On October 4, the CoJ notified me that unless I pay the outstanding amount immediately, it would issue an instruction to cut off my services, and would institute legal action.

Espach says he has dealt with cases where categories that were previously corrected during an appeals process have now been changed to businesses again.

He says the city may cut off a resident’s services even where an appropriate amount of money has been paid to them. From July 1, properties were valued at a certain market value and categorised a certain way, and the rates are based on these results. An objection should have been lodged against the incorrect category.

Where owners have objected, and unless in arrears, their accounts have been flagged and they may continue to pay an amount equal to their previous rates bill, and the city won’t threaten legal action or cut off their services.

But for people like me who only realised that the categorisation was incorrect after the deadline, this is not the case, he says.

“The risk is that your services will be cut off,” he says.

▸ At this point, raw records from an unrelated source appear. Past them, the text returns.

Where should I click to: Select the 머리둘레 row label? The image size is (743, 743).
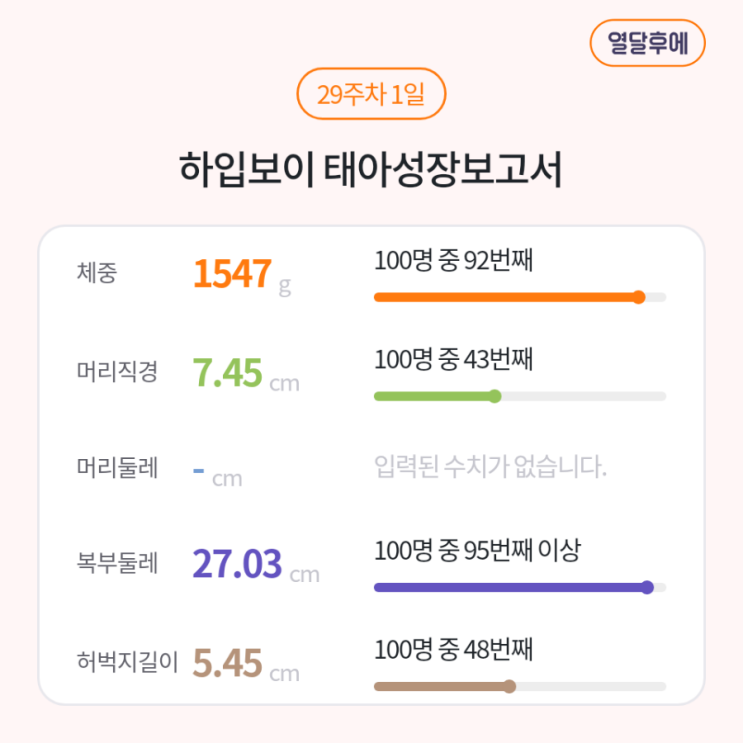pyautogui.click(x=117, y=468)
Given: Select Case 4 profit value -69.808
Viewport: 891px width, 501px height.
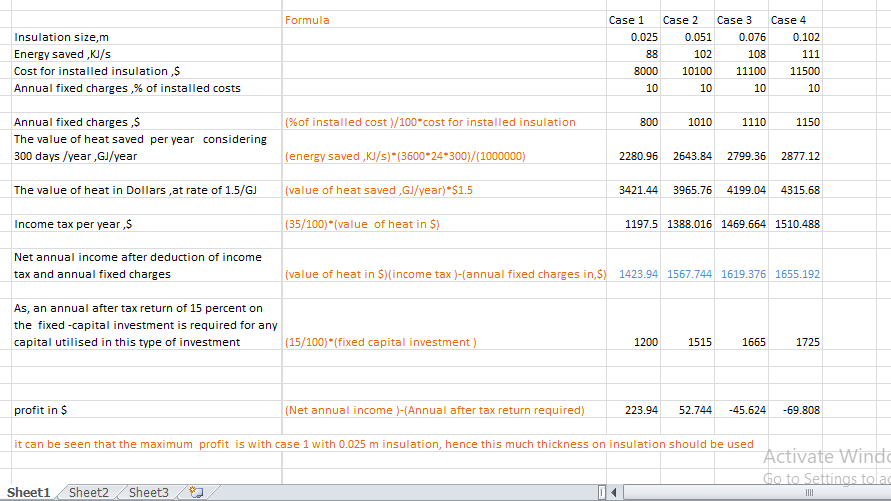Looking at the screenshot, I should (797, 410).
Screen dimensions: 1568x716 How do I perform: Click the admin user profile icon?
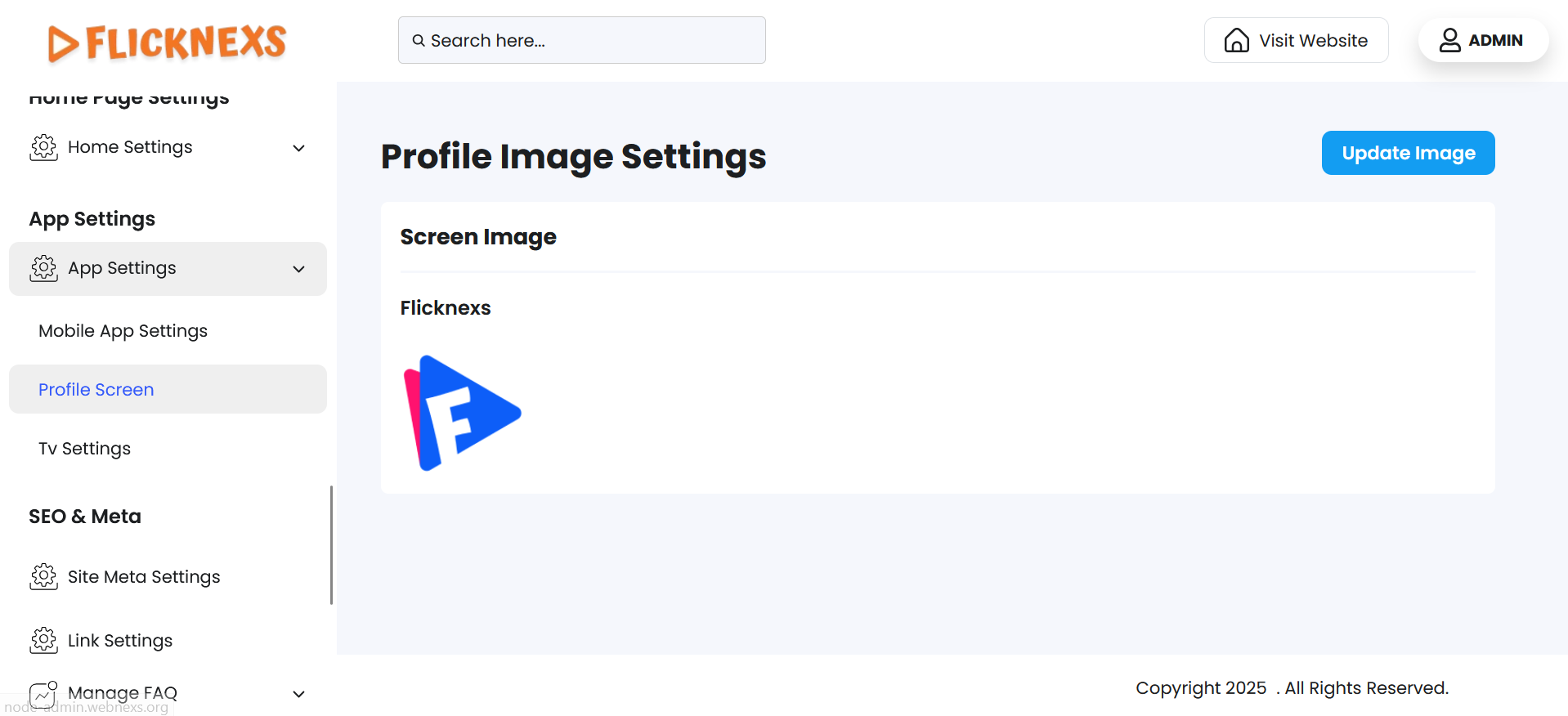[x=1449, y=40]
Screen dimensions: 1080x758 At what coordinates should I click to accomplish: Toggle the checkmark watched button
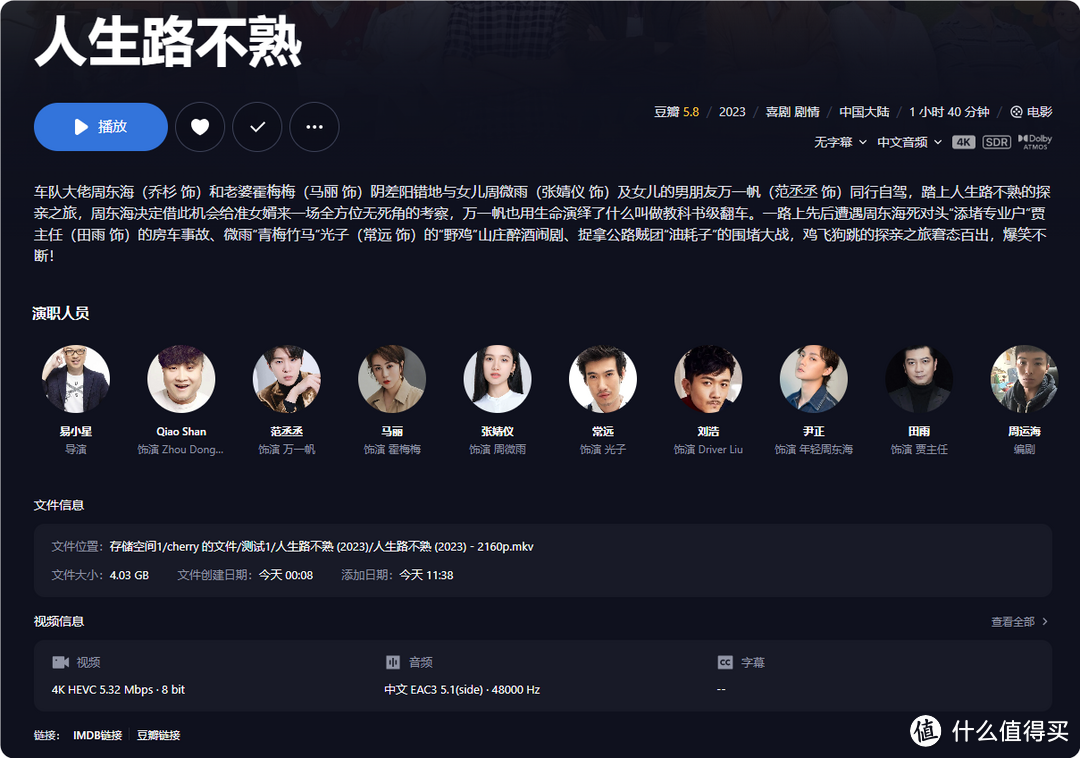tap(257, 127)
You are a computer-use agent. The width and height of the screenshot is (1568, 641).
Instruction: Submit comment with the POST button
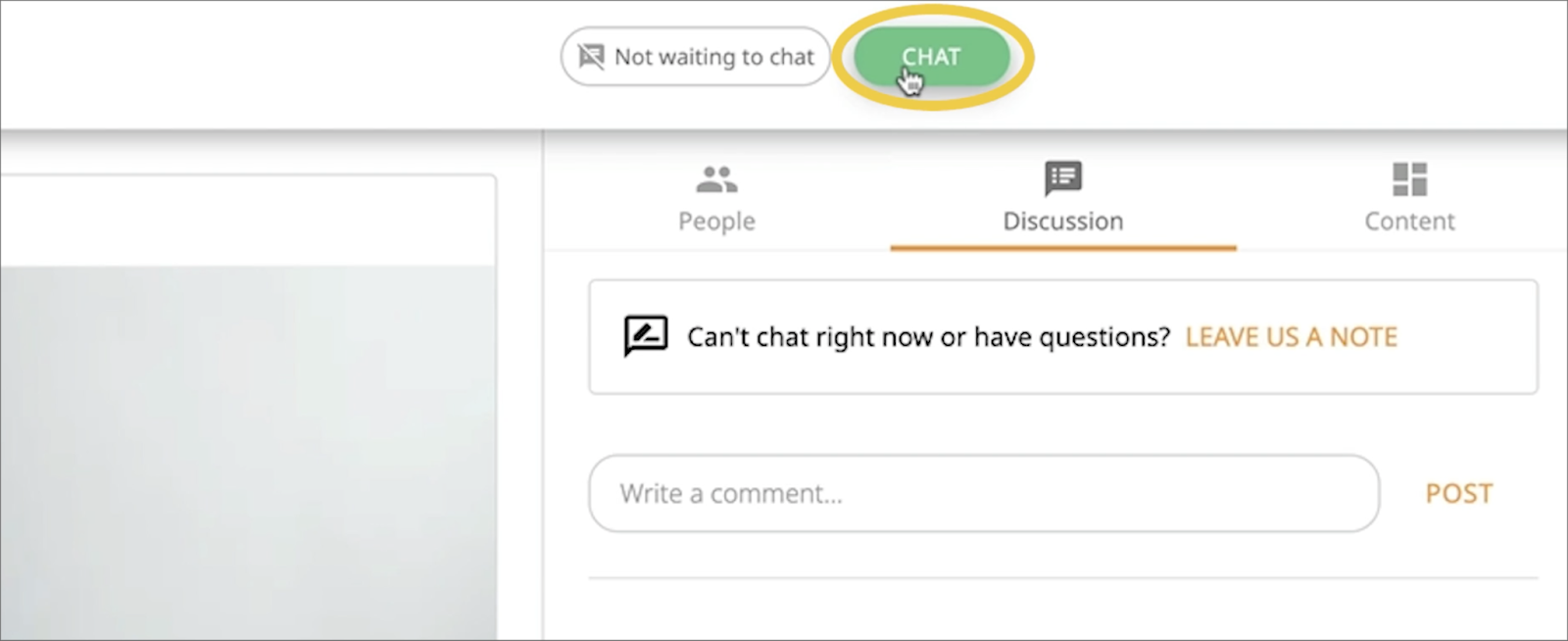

One could allow the legal process to run its course, but services will likely still be cut off before a court date can be arranged, Espach adds.

Residents could also approach the council to arrange a payment plan to avoid services from being cut off, but this would only provide relief for amounts already outstanding and may only kick the can down the road.

In these instances, requesting that residential rates be applied is probably an owner’s best bet, but this may still be a slow process, and may only provide a temporary solution as the incorrect categorisation will remain a problem each time the valuation process is repeated, Espach says.

Using an external rates specialist to remedy the classification can cost anything between R1 700 and R5 200 and the process can take months to complete, without any guarantee that it will be successful.

Kutlwano Olifant, stakeholder manager in the office of the MMC at the CoJ, says the property in question (mine) is a sectional title complex that is built on land that is zoned “business 2”.

“Zoning is the permissible use that is aligned to the piece of land, and this can only be changed by the owner of the land through an application process with the Development Planning.

“The mistake was in the General Valuation 2013, however, it has been corrected so that the city accounts are correct, and that there is alignment between the General Valuation 2018 and the billing system.

“It should be noted that the client or owner of this property has applied in July for the rebate and once captured, this rebate will be backdated from date of application.”

Olifant says the city received over 20 000 applications for all different rebates that had lapsed as well as new ones.

“The team is working through the applications, and will inform the clients as they finalise the applications.

“There are a number of sectional title units that were incorrectly categorised in the previous 2013 General Valuation, these errors have now been corrected and the clients’ needs to apply.”